International Development Week

FEBRUARAY 6-12, 2011

International Development Week gives Canadians a chance to:
•Learn more about Canada's role in international development and the important contribution of many Canadians in developing countries
•Learn more about life in developing countries
•Find out how they can become active global citizens and get involved in international development

Please visit MCIC's website to learn how 8 Manitobans are making a difference in the world, and find out what YOU can do to contribute to making our planet more peaceful!

In the midst of one of the bloodiest times in Mexico, where the drug wars of Mexican Cartels have left hundreds dead and terrorized citizens in one of North America’s poorest country, YMCA CASA remains a safe place for youth.

Every year, thousands of youth try to enter the United States illegally by crossing the Mexico-US border. Once caught, they are brought back to the border and placed in a detention centre where they are interviewed and re-patriated. Without YMCA Homes like Casa, these youth would then be released onto the streets to fend for themselves. Without food or money, they are released into border towns such as Tijuana. With high violent crime, drug and prostitution rates, these youth were extremely vulnerable.

Since 1991 they have had a safe place to go. CASA is recognized as a lead provider of services to migrant youth, offering “basic food and shelter, psychosocial counselling, medical and social referral services and family reunification’. (YMCA HOMES FOR MIGRANT YOUTH, 2008).

Each home is managed by a resident host-family, attending to the migrant youths’ basic needs. Once they are settled in the Home, YMCA social workers begin a dialogue that will hopefully lead to reunifying the youths with their families, helping them to pursue healthier and safer life choices.

To date, over 50,000 young people have been helped by the CASA program.

For over 10 years the YMCA-YWCA of Winnipeg has been a partner in support of the CASA program.

Individuals can donate to the YMCA-YWCA of Winnipeg’s Strong Kids Campaign and designate their donation to the International Fund.

100% of donations received are used to support YMCA-YWCA of Winnipeg’s International Partnerships.

Wednesday, February 2, 2011


The Peace Medal is a reminder that it is possible to build a more peaceful world, one step at a time, and that everyone can be engaged in these efforts.

Each year the YMCA-YWCA of Winnipeg’s International Working Group, along with YMCA’s across Canada, sends out a call for nominations for this prestigious award. Every year the nominees continue to impress, and it is never an easy decision for those who select the recipients. 2010 again proved to be a year of tough deliberations.

The groups below stood out for their efforts, both at home and abroad, and we are pleased to recognize their efforts and award them the 2010 Youth Peace Medal.

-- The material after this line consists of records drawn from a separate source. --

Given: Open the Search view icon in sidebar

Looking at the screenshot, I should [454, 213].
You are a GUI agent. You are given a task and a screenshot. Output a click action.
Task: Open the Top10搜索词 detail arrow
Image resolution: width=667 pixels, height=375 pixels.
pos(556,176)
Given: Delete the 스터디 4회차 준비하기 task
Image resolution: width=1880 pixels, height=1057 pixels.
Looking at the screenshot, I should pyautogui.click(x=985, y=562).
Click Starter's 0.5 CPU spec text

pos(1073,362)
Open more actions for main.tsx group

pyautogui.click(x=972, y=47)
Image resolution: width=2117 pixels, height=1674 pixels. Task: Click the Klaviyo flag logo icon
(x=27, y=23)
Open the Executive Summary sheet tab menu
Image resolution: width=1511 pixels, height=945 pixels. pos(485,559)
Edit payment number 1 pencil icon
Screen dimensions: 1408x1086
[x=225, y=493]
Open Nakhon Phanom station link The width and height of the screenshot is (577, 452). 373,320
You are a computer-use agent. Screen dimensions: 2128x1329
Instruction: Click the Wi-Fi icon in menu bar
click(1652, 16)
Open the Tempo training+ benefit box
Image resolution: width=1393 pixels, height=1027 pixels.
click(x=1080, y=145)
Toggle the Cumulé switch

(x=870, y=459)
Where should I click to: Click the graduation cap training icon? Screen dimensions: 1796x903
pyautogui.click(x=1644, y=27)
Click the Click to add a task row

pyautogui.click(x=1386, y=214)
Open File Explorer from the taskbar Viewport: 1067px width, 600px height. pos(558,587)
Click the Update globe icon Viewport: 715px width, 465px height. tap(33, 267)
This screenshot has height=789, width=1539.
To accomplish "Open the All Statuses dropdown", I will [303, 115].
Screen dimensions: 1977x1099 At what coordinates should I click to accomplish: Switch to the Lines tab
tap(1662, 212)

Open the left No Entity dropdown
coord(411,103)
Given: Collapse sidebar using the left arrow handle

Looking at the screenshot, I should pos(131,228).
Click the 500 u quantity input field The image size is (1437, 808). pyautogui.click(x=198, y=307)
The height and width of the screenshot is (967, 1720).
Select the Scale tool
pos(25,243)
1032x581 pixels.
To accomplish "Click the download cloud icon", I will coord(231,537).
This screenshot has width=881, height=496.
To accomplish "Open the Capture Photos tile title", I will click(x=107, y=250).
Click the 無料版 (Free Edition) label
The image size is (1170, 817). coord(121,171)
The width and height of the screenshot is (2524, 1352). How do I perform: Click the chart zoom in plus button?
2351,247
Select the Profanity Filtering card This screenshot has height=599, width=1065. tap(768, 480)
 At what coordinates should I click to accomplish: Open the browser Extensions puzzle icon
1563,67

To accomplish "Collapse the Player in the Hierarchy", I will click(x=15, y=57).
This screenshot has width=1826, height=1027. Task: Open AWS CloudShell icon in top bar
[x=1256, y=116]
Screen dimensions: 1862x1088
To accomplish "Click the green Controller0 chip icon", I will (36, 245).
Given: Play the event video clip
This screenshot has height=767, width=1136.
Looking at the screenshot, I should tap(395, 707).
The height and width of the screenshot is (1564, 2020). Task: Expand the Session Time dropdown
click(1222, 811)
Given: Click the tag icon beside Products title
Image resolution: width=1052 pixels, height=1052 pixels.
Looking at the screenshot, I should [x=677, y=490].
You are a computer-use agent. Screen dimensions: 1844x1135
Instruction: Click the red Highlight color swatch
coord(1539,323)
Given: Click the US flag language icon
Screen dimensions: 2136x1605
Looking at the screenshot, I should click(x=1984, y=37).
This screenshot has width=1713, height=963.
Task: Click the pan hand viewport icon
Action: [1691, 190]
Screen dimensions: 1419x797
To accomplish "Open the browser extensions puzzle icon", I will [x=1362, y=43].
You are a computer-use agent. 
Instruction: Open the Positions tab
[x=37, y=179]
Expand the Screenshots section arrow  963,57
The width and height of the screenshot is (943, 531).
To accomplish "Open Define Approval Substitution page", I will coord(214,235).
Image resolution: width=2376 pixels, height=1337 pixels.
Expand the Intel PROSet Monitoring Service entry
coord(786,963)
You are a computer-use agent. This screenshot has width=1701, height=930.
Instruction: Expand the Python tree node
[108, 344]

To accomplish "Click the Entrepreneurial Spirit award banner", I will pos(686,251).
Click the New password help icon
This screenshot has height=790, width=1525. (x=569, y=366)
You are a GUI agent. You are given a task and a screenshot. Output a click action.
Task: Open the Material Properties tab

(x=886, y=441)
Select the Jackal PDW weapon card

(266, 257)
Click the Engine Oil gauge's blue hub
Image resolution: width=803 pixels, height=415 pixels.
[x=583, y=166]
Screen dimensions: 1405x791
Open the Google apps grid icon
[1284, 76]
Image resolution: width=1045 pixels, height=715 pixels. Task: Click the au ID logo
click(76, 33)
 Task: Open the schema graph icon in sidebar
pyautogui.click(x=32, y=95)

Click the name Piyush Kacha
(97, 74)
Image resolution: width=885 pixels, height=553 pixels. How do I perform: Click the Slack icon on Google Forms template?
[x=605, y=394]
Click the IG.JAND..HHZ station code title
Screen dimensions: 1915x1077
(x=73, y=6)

The students of Kildonan-East Collegiate’s Tanzania 2010 project were recognized d
ue to their “dedication to the construction of water holding tanks, drinking and hand washing stations, private pit latrines for girls, and a hygiene and water management education program.” The group has been together for four years to fundraise for the project in East Africa, working within the broader framework of the NGO Canadian Physicians for Aid and Relief. Aside from fundraising they have learned about global issues such as food security, gender equality, and basic human rights and they have shared this knowledge with their community. As a direct result of their activities, children at Qaru Lambo and Gilala schools in Tanzania, whose students previously drank from sloughs and missed a lot of school as a result of sickness, now have year round access to fresh drinking water for the next thirty years.

The Gay Straight Alliance of Westwood Collegiate was chosen for “their dedication to creating a welcoming, safe and respectful school as ambassadors of acceptance for others.” Functioning for two years in Westwood Collegiate the GSA has proved popular amongst students due to its strong message of acceptance, human rights, safety, peace and harmony. They work tirelessly to fulfill their vision of “A school where everyone is welcome, safe and respected.” They hosted several events including a rainbow sticker drive for Gay Pride week, creating information pamphlets advocating for gay rights, created a teacher education package for “How to Teach Acceptance”, and they inspired 90% of the student body to wear purple on October 20, 2010 to send the message to bring an end to homophobic physical and emotional abuse, amongst many additional accomplishments. They have also helped other GSA groups form throughout the division and city. Their nominator stated that she has seen a change in the school since the group was formed – the atmosphere at the school is happier and more accepting and tolerant. In particular, the peace medal review committee appreciated the positive, inclusive approach taken by the group to build understanding and commitment among students and teachers.